Tutti, prima o poi, soffriamo per amore. Anch’io ho avuto paura di innamorarmi, di essere ferita, di perdere chi amavo. E più i sentimenti erano forti, più quella paura cresceva dentro di me. In fondo, senza questa paura, forse non si può davvero dire di essere innamorati.
Poi, a volte, succede davvero l’incubo peggiore si realizza, e chi ami sparisce dalla tua vita. Spesso dopo lunghe e dolorose separazioni.
Mi sono chiesta tante volte come si faccia a innamorarsi di nuovo. A ignorare quella paura di soffrire ancora. Ma, con il tempo, ho capito che anche se il dolore di un fallimento può essere immenso, se il sentimento è vero, grande e sincero, allora ne sarà comunque valsa la pena.
Perché ci sono sorrisi che solo l’amore sa regalare, carezze che nessuno al mondo sa fare meglio, e soprattutto c’è quella meravigliosa sensazione di sentirsi a casa.
L’amore è un luogo sicuro dove potersi spogliare dalle proprie maschere, una bolla fuori dal tempo, occhi in cui guardare senza paura di essere giudicati, la possibilità di mostrarsi vulnerabili.
È proprio questo che rende speciale una persona tra tutte le altre il fatto che potrebbe ferirti, ma tu scegli comunque di darle fiducia. Perché è questo il senso. E se poi, di nuovo, si dovesse soffrire… sarà solo il prezzo da pagare. Si soffre, ci si rialza, e si va avanti.
Un giorno ho deciso di raccontare un aneddoto, uno di quelli che porto nello zaino, tra le esperienze vissute e mai dimenticate.
Molto tempo prima, in un momento di crisi sentimentale, decisi di intraprendere un pellegrinaggio. Un lungo cammino, da Torino a Genova, a piedi, in pieno novembre.
Mi affidai a un tour operator specializzato in cammini lenti e itinerari spirituali. Un viaggio organizzato, con tappe prestabilite, punti di accoglienza prenotati, indicazioni dettagliate sul percorso e un numero da chiamare in caso di necessità.
Avevo uno zaino sulle spalle e pochi spiccioli in tasca, ogni sera sapevo dove avrei dormito e che qualcuno, da lontano, seguiva il mio tragitto.
Durante quel cammino riflettevo proprio su queste domande.

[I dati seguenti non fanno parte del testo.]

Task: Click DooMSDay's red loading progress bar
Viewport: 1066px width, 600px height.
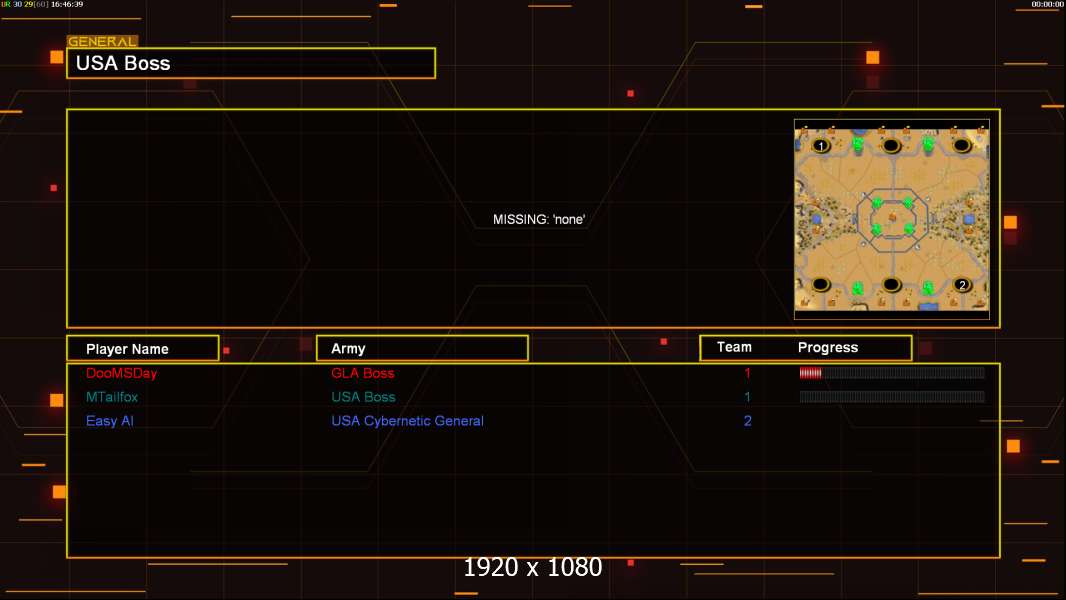Action: coord(892,372)
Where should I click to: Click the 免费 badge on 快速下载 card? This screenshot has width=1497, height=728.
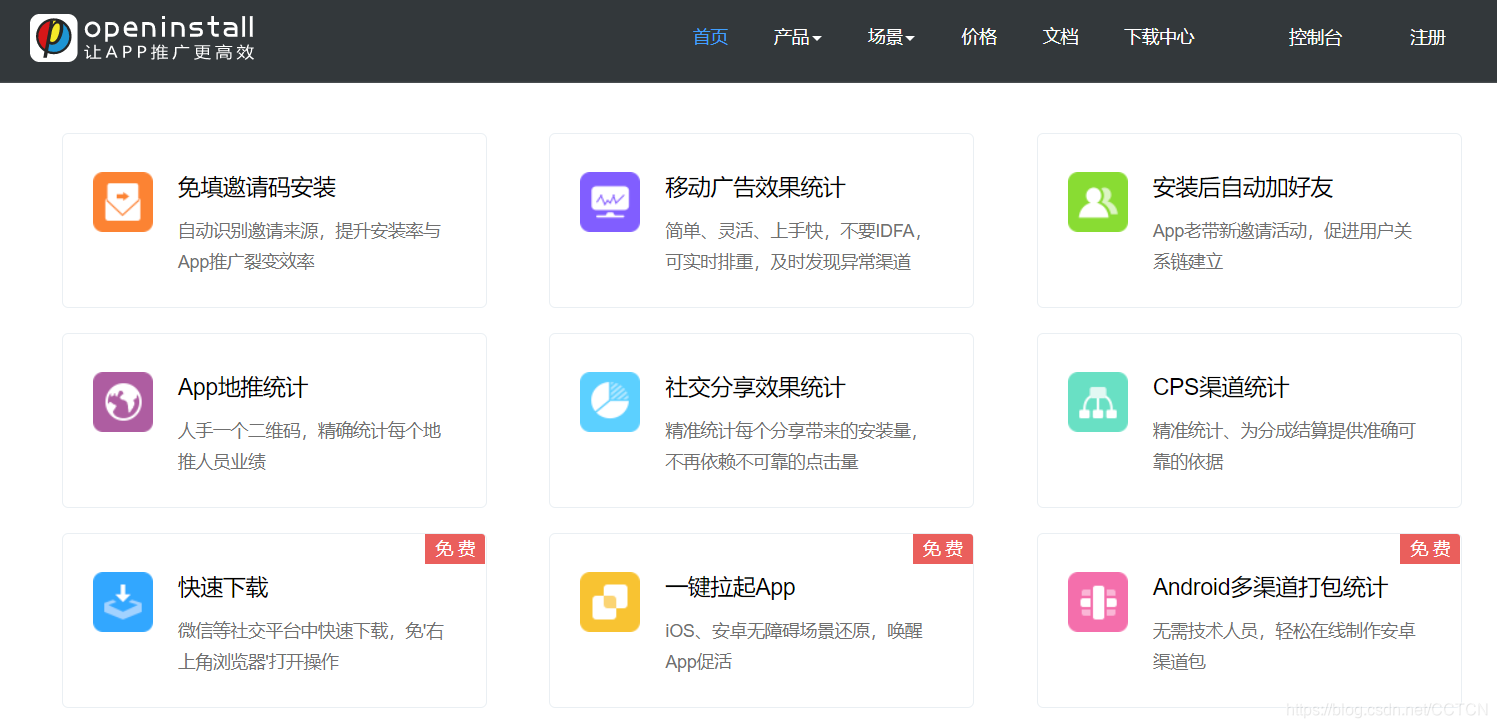pyautogui.click(x=455, y=548)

Mi chiedevo quale fosse il senso dell’amore. Ero sempre stata una persona capace di stare bene da sola.
A che serviva, allora, complicarsi la vita?
Essere soli significava potersi gestire senza dover rendere conto a nessuno. E io stavo bene così. Chi me lo faceva fare?
Eppure continuavo a camminare, chilometro dopo chilometro, quaranta al giorno, senza voltarmi indietro. La notte trovavo ospitalità nei conventi, ridendo e scherzando con le suore, aggiustando loro la stampante in cambio di un tozzo di pane.
Una volta chiesi loro se non sentissero la mancanza dell’amore. E quelle donne, con occhi sereni, mi risposero che l’amore, loro, ce l’avevano quello di Dio.
In quel momento mi domandai se, in fondo, non fosse simile anche il nostro amare. Innamorarsi di qualcuno che non si comprende fino in fondo… non è forse un po’ come amare una divinità? Misteriosa e indecifrabile?
Un giorno arrivai vicino al mare. Chiudendo gli occhi riesco ancora a sentirne l’odore.
Era quasi sera, aveva smesso di piovere, e decisi che quella notte avrei dormito sulla spiaggia.
Quando arrivai di fronte al mare, uno spettacolo incredibile si manifestò davanti ai miei occhi un tramonto, semplice eppure meraviglioso, il cielo sembrava andare a fuoco, e l’acqua con lui.
Camminavo a bocca aperta, distrutta dalla fatica, e alla fine crollai in ginocchio sulla sabbia, con le lacrime agli occhi. Mi sentii parte di qualcosa di troppo bello, di troppo grande.
Forse qualcun altro, in un momento simile, avrebbe trovato la fede in Dio. Io no. Guardai intorno, e vidi delle coppie in lontananza, abbracciate, a guardare lo stesso tramonto.
Fu allora che capii quel tramonto sarebbe morto con me perché non c’era nessuno lì, con cui condividerlo così compresi che la felicità, la bellezza, la gioia, non bastano se non si possono condividere.
In quel momento capii perché amo. E giurai a me stessa che non avrei mai smesso.
Ed è per questo che, nonostante tutto, io amo.